🤖 AI Summary
This work addresses high-fidelity, streaming-capable binaural speech synthesis. We propose the first generative—rather than regression-based—approach to binaural rendering. Our method introduces: (1) a causal U-Net architecture enforcing strict temporal causality; and (2) a continuous streaming STFT/ISTFT inference pipeline incorporating a buffer bank, midpoint solver, and early-skip scheduling strategy to achieve low-latency, acoustically coherent real-time synthesis. Built upon a conditional flow matching framework, the model takes monaural speech and speaker/listener spatial coordinates as input and synthesizes high-fidelity binaural audio end-to-end.

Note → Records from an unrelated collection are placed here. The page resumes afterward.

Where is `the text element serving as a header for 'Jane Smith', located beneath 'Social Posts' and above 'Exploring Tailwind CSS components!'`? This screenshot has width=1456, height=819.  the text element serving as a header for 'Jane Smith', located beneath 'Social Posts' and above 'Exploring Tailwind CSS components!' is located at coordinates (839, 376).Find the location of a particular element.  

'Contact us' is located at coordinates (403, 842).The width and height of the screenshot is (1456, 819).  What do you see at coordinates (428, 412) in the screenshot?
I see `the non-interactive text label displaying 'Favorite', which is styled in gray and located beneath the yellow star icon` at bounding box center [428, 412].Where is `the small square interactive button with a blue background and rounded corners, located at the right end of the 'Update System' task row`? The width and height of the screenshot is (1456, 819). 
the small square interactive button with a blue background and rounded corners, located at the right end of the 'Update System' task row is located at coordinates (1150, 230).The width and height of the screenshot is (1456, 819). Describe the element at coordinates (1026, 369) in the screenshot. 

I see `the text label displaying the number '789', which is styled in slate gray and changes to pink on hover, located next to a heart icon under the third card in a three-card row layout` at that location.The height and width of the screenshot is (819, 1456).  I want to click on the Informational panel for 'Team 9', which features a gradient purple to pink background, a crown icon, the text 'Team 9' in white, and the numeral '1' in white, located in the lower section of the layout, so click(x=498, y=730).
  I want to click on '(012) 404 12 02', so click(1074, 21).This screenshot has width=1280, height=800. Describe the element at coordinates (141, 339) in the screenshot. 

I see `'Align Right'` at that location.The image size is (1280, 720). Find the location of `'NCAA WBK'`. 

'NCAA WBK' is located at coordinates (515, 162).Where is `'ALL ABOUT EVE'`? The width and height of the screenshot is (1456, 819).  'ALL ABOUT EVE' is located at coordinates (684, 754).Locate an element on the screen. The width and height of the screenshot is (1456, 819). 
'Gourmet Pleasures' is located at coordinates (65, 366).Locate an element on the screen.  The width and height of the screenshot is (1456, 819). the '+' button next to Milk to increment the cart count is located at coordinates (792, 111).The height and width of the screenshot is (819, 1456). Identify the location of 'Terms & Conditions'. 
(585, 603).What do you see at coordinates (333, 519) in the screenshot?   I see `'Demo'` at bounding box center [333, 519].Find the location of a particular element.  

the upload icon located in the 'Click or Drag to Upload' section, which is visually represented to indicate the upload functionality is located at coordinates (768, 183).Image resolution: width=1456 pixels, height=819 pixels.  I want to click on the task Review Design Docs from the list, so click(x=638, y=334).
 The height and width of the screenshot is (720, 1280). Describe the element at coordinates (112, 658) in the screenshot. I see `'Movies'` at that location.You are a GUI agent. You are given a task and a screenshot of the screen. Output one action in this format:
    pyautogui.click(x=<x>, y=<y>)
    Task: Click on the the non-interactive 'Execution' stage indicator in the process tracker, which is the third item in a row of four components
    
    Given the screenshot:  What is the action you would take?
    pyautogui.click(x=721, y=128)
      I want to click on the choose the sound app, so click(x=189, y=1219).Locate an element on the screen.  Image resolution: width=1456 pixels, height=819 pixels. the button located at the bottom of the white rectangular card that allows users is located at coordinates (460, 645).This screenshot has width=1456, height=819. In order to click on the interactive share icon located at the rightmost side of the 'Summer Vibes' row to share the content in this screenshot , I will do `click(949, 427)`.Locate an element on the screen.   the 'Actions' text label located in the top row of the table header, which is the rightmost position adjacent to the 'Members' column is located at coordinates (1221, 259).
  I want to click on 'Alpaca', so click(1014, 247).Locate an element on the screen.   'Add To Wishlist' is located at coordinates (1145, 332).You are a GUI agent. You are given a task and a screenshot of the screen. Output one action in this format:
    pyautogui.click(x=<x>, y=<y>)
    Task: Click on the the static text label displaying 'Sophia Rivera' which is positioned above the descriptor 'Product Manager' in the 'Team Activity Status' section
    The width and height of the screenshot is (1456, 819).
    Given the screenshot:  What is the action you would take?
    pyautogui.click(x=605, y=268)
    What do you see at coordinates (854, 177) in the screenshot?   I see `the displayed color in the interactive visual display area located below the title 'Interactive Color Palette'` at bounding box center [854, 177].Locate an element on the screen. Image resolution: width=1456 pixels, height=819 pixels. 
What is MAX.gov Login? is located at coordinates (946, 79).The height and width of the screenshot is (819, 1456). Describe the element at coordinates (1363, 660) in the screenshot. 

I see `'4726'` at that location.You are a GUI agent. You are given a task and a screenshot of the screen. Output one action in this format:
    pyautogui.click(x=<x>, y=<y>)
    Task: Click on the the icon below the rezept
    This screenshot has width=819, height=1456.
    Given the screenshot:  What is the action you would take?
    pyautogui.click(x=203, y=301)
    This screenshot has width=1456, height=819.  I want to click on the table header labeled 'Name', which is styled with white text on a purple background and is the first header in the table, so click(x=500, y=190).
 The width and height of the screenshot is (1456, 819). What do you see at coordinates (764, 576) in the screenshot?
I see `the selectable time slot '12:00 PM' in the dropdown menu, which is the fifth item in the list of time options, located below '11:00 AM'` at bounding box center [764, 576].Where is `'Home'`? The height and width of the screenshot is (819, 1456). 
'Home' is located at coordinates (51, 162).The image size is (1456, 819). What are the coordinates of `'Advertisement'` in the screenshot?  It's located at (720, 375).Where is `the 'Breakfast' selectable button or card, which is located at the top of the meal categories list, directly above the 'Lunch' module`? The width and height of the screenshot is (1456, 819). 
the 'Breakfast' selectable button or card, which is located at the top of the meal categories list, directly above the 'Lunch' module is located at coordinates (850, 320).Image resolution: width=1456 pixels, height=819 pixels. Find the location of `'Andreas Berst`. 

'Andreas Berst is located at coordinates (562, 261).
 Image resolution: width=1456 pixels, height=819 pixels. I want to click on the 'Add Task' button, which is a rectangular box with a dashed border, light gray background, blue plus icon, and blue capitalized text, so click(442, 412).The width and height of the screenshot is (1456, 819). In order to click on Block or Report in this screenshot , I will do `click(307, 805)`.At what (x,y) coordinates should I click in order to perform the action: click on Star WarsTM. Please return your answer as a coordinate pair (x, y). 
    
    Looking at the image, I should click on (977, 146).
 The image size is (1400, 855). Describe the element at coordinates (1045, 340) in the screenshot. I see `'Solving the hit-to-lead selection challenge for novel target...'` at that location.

Quantitative evaluations and subjective listening tests demonstrate state-of-the-art performance: objective metrics surpass prior methods, and perceptual experiments yield a 42% confusion rate with authentic recordings—approaching the fidelity of real binaural recordings.
📝 Abstract
Binaural rendering aims to synthesize binaural audio that mimics natural hearing based on a mono audio and the locations of the speaker and listener. Although many methods have been proposed to solve this problem, they struggle with rendering quality and streamable inference. Synthesizing high-quality binaural audio that is indistinguishable from real-world recordings requires precise modeling of binaural cues, room reverb, and ambient sounds. Additionally, real-world applications demand streaming inference. To address these challenges, we propose a flow matching based streaming binaural speech synthesis framework called BinauralFlow. We consider binaural rendering to be a generation problem rather than a regression problem and design a conditional flow matching model to render high-quality audio. Moreover, we design a causal U-Net architecture that estimates the current audio frame solely based on past information to tailor generative models for streaming inference. Finally, we introduce a continuous inference pipeline incorporating streaming STFT/ISTFT operations, a buffer bank, a midpoint solver, and an early skip schedule to improve rendering continuity and speed. Quantitative and qualitative evaluations demonstrate the superiority of our method over SOTA approaches. A perceptual study further reveals that our model is nearly indistinguishable from real-world recordings, with a $42%$ confusion rate.